▸ **Problem**:
Convert everything from the start of the items down to and including the line that contains "(x=327, y=422)" into a Markdown table with the columns Row and Text. Skip blank lines, and leave the pictures out of the answer.

======== Given entries ========

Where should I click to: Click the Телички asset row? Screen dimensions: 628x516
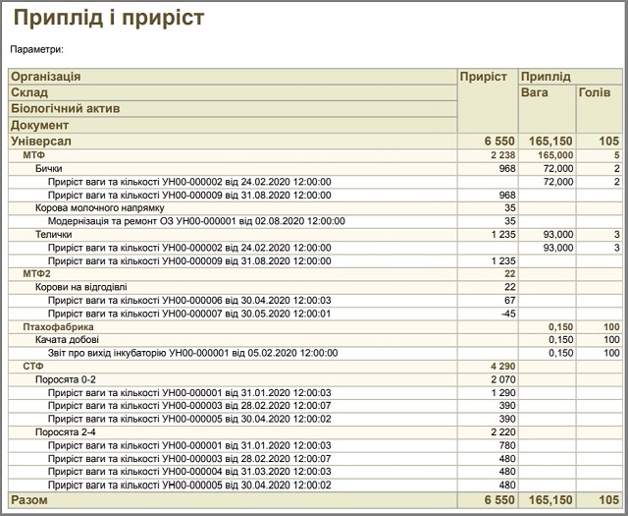(x=316, y=234)
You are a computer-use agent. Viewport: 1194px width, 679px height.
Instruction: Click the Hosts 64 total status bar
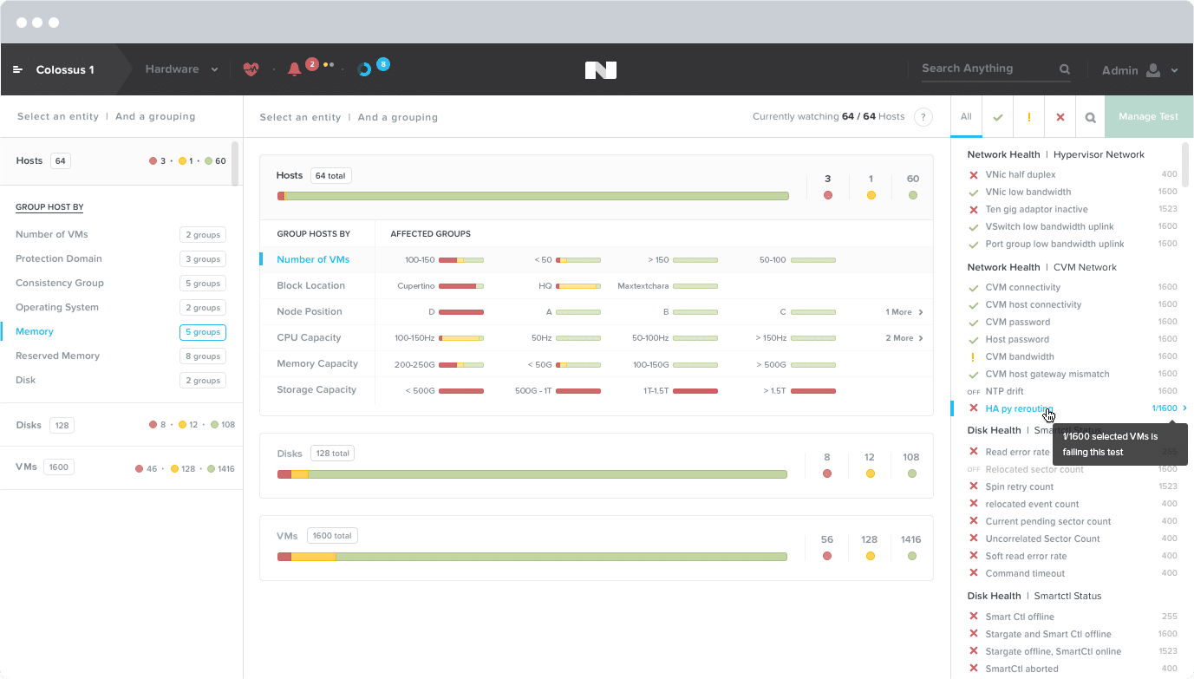click(x=532, y=196)
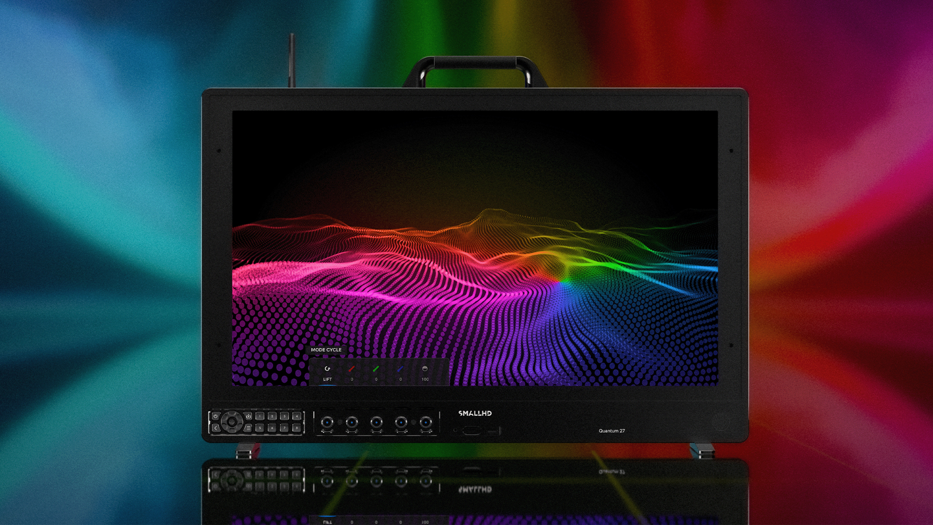Click the first rotary knob under LIFT

(x=327, y=422)
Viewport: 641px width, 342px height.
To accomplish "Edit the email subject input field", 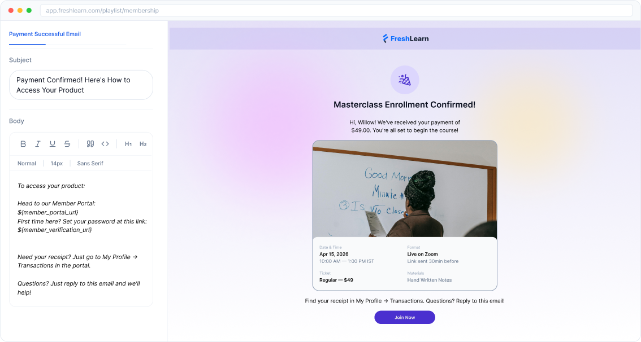I will click(x=81, y=85).
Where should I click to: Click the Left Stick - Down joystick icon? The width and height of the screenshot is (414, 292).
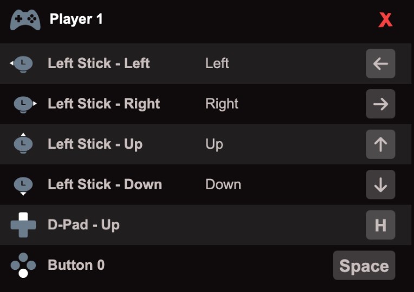[23, 186]
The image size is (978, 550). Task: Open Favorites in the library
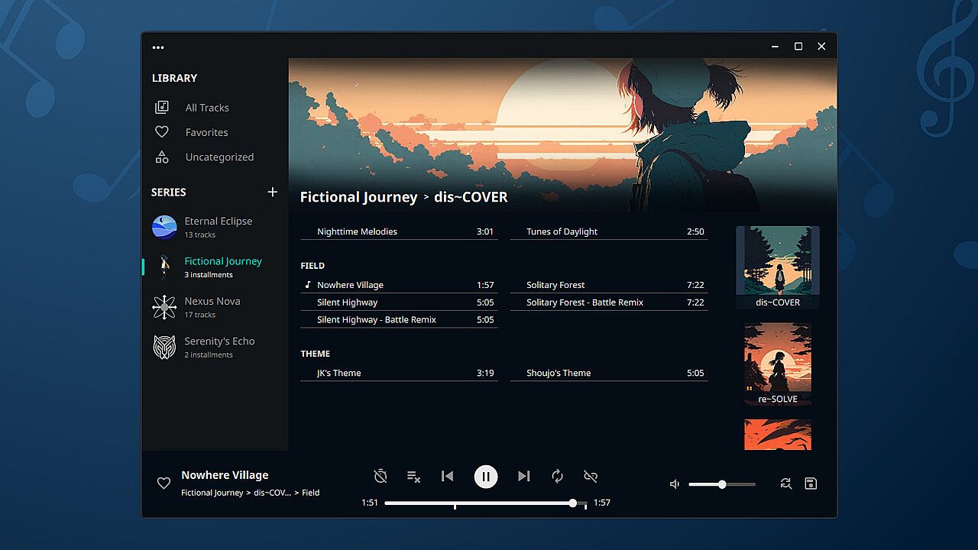(206, 132)
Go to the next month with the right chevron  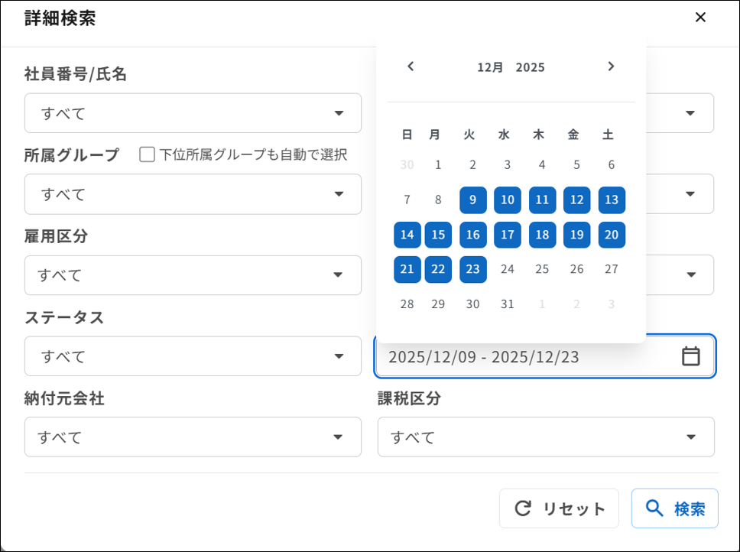(611, 67)
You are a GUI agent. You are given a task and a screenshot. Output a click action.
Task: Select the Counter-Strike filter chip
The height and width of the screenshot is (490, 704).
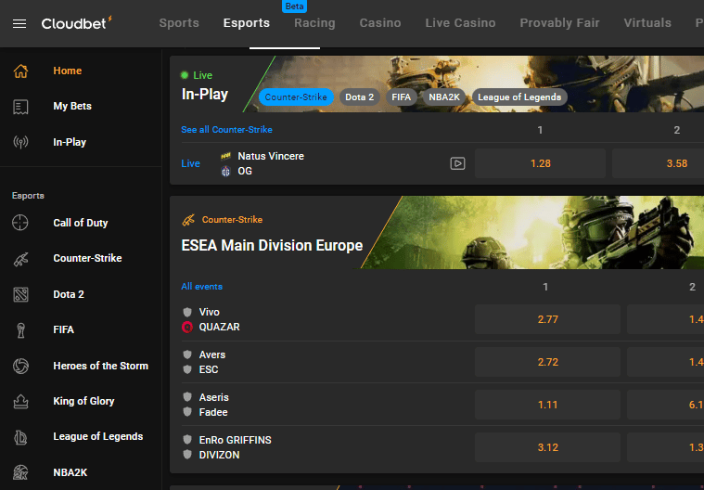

========

▸ **Reply**:
| Row | Text |
|---|---|
| 1 | Where should I click to: Click the Телички asset row? Screen dimensions: 628x516 |
| 2 | (x=316, y=234) |
| 3 | You are a computer-use agent. Viewport: 1194px width, 679px height. |
| 4 | Instruction: Click the Hosts 64 total status bar |
| 5 | click(x=532, y=196) |
| 6 | Click the first rotary knob under LIFT |
| 7 | (x=327, y=422) |